Title:Why Antidiabetic Vanadium Complexes are Not in the Pipeline of “Big Pharma” Drug Research? A Critical Review
Volume: 23
Issue: 25
Author(s): Thomas Scior, Jose Antonio Guevara-Garcia, Quoc-Tuan Do, Philippe Bernard, Stefan Laufer
Affiliation:
关键词:
降糖药,类胰岛素,蛋白酪氨酸磷酸酶1B,钒配合物,形态,药物设计,分子建模。
摘要: Public academic research sites, private institutions as well as
small companies have made substantial contributions to the ongoing development
of antidiabetic vanadium compounds. But why is this endeavor not
echoed by the globally operating pharmaceutical companies, also known as
“Big Pharma”? Intriguingly, today’s clinical practice is in great need to improve
or replace insulin treatment against Diabetes Mellitus (DM).
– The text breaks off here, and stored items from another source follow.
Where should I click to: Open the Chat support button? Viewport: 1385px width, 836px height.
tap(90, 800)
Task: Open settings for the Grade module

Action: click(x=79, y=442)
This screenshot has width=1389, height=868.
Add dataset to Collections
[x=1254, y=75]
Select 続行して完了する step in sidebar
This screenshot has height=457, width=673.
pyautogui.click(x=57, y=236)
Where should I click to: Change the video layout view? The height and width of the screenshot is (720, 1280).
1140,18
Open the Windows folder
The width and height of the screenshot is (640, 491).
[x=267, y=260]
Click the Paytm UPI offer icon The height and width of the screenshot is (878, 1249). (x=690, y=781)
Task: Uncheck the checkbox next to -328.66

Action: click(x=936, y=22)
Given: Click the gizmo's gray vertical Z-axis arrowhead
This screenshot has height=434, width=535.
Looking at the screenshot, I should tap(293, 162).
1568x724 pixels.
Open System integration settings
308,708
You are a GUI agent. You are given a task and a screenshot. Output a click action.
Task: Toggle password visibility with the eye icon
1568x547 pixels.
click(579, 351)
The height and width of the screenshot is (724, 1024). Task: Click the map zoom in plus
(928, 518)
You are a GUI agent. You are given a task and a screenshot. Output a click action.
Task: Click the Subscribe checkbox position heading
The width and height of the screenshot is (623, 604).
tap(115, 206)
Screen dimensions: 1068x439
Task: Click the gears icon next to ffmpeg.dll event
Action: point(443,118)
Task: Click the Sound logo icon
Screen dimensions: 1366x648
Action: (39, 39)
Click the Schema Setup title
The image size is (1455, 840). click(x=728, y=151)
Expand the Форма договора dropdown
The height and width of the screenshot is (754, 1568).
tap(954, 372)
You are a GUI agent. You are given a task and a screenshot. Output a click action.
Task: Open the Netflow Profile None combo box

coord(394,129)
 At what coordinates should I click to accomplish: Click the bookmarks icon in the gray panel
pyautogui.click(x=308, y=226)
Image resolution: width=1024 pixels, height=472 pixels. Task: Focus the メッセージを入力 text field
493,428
Insulin is
the mainstay therapeutically and economically. So, why do those companies
develop potential antidiabetic drug candidates without vanadium (vanadium-
free)? We gathered information about physicochemical and pharmacological
properties of known vanadium-containing antidiabetic compounds
from the specialized literature, and converted the data into explanations (arguments, the
“pros and cons”) about the underpinnings of antidiabetic vanadium. Some discoveries were
embedded in chronological order while seminal reviews of the last decade about the Medicinal
chemistry of vanadium and its history were also listed for further understanding. In
particular, the concepts of so-called “noncomplexed or free” vanadium species (i.e. inorganic
oxido-coordinated species) and “biogenic speciation” of antidiabetic vanadium complexes
were found critical and subsequently documented in more details to answer the question.